(ASSIGNMENT) Lift out all lines below that contain "axis".

[[ DATA FOR ANALYSIS open ]]

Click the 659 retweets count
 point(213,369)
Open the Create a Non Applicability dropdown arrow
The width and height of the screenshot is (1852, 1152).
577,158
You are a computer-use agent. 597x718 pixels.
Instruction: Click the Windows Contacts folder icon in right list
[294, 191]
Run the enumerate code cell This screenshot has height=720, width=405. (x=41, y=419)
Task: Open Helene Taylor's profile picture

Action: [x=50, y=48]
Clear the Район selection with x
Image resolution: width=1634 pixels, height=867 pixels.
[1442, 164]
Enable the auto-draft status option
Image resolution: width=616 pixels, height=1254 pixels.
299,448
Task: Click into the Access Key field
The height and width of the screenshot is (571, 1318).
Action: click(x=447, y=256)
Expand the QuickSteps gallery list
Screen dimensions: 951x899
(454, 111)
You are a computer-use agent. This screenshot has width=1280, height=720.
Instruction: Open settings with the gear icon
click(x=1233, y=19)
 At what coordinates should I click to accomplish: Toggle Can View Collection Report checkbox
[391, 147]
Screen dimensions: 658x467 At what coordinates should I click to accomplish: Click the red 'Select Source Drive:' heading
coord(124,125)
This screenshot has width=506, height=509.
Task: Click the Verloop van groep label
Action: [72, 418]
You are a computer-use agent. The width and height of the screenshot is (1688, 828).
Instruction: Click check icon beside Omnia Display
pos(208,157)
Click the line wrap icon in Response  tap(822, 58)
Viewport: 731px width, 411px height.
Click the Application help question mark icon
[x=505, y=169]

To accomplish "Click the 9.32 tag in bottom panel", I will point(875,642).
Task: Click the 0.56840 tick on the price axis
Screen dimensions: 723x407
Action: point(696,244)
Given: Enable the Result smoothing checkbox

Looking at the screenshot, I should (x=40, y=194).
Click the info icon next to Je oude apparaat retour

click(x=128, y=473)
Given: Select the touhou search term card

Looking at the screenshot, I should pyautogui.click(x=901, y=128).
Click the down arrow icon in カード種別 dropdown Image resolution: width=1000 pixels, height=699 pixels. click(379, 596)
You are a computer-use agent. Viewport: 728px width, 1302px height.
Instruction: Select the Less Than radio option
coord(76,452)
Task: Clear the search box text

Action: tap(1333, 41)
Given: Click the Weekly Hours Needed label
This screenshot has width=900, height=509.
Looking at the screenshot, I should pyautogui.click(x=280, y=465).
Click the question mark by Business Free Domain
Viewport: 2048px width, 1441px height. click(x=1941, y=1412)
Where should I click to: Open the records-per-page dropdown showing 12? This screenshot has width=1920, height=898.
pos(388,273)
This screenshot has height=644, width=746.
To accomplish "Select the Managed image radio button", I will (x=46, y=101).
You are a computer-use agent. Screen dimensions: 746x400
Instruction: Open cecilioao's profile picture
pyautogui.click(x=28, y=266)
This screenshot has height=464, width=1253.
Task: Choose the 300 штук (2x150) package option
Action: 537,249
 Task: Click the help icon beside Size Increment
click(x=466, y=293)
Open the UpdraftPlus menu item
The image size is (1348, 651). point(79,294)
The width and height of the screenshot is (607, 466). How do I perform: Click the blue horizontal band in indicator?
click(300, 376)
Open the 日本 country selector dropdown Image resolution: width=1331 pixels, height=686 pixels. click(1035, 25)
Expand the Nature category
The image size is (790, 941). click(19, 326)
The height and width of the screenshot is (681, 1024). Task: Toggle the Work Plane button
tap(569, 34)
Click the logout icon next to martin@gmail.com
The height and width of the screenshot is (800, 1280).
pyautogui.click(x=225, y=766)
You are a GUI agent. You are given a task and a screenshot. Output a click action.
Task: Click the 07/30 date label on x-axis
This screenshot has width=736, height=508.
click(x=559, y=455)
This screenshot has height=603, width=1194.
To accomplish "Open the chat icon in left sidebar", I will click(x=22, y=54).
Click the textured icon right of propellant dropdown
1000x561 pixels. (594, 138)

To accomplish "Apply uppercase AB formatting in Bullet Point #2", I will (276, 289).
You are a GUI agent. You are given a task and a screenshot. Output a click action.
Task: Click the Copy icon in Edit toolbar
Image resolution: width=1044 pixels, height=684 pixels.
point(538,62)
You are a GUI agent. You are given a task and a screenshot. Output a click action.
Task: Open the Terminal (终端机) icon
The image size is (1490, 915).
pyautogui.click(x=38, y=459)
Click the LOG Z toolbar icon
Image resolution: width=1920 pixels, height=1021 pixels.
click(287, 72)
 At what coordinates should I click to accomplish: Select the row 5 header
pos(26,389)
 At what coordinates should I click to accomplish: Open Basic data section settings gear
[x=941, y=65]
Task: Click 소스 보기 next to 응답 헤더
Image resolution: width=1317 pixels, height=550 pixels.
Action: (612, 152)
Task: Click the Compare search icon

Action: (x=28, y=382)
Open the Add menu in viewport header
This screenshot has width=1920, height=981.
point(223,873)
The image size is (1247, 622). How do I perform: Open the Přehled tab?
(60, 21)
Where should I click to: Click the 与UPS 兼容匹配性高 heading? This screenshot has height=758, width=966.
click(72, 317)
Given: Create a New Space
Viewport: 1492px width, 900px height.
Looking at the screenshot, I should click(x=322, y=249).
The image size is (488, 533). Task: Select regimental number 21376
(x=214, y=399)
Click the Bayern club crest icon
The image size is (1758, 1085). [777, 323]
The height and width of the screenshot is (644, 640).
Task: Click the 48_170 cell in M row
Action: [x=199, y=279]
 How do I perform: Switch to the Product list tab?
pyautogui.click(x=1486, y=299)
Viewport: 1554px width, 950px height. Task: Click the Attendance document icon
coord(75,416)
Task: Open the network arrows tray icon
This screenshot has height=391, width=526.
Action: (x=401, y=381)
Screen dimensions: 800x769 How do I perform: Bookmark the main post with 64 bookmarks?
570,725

[[ DATA FOR ANALYSIS closed ]]

(EXERCISE RESPONSE)
Task: Click the 0.56840 tick on the price axis
Task: Click the 07/30 date label on x-axis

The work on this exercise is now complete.